October 23, 2003

The saga of Breeze, Articulate & RoboPresenter

eHelp has a new product called RoboPresenter. They have also just been purchased by Macromedia.

Apparently, they bought some of this technology from a company called Articulate, who actually hired some talented friends of mine at an Atlanta company called Wiretree to build the player interface to begin with. This app was a finalist in the FlashForward 2003 festival. Wiretree always does really great work.

I'm not sure what Macromedia will do with RoboPresenter, since it appears to overlap with Breeze functionality. Maybe they'll use it for a new Breeze interface.

If MM does decide to market RoboPresenter, Articulate has plenty of other goodies to offer in the eLearning server tools department that eLearning folks should be sure to check out.

Posted by andy at 05:18 PM | Comments (4)

October 16, 2003

Screenweaver updated

Rubberduck has updated Screenweaver to 3.0.6.5 today. If you're a registered SW user, go get the goodies.

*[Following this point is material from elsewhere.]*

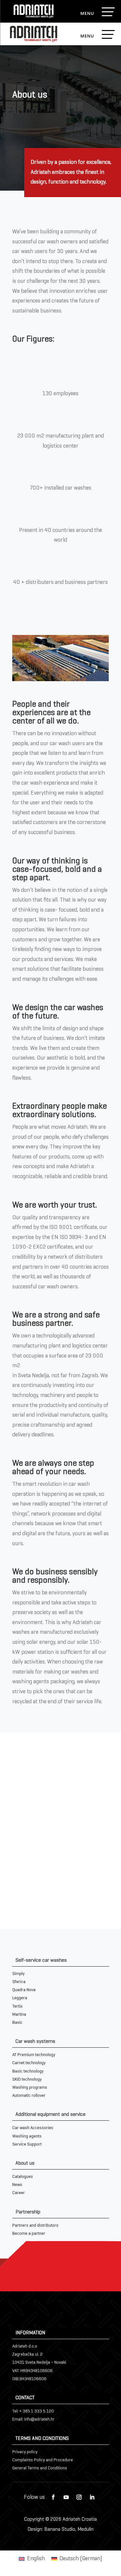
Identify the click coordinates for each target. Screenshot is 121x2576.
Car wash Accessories (32, 2128)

If you're not a Screenweaver user, you should check it out. It is truly the most powerful and complete tool for building Flash-based desktop applications and screensavers.

This new 3.0.6.5 release fixes 2 major bugs:

- They fixed an issue I actually reported just last week(hooray!), where multiple swInterface.init() commands were being inserted into files used in your build. If you re-build often, it's possible that you could have HUNDREDS of copies of this command in your SWF files (I did), slowing everything down when these SWFs are on the screen. This one fix made a HUGE speed improvement in my project. If you have a multiple-swf SW project, and you re-build frequently, you NEED this update.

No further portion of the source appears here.